At the top of the staircase, Julius turned right, toward a bedroom. The broiling air gusting out the opened doorway blew against my face like heat from an oven. The sound of a thousand lightbulbs, restless with electricity, droned within.
“Do you hear the buzzing?” I asked Julius.
“What buzzing?”
I eyed a wooden bed across from the door, below one of three windows that washed the room in an eerie sunlight I’d seen in photographs of empty barns and graveyards.
Mr. Darning waited for us just inside the door, offering me another nod of encouragement. “It’s all right, Miss Black. I’m here.”
Julius entered ahead of me, and I noticed the unsteadiness of his legs, the hesitancy with which he approached his camera. The leather bellows stretched toward the mattress, which was covered in nothing more than a dusty brown blanket. A chill spread from the nape of my neck to the small of my back. That ratty old cloth was probably hiding Stephen’s blood. There was no longer a pillow.
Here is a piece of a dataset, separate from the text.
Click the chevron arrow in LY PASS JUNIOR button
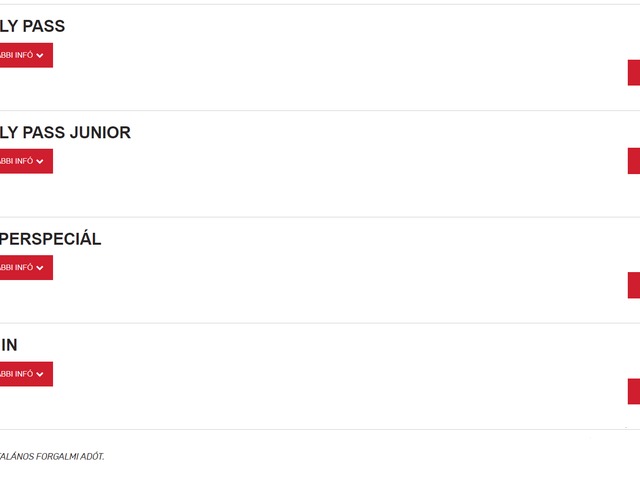640x480 pixels. (x=40, y=162)
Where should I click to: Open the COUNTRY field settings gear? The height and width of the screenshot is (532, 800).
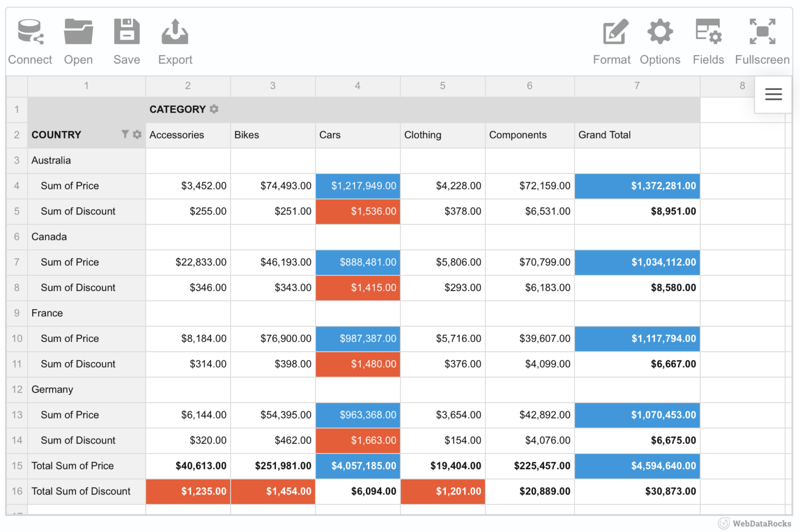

“Well?” Julius steadied himself by holding on to the black box of his camera’s body. “Aren’t you coming in?” His voice squeaked an octave higher than usual. He kept his neck stiff and his eyes alert, searching for something over his shoulder.
I stepped across the threshold of Stephen’s bedroom, which smelled rancid and stale. My legs might as well have been wading through a pool of molasses. The air pushed me backward as if it were alive, forcing me away from that buzzing and angry bed, breathing hot fumes against my face.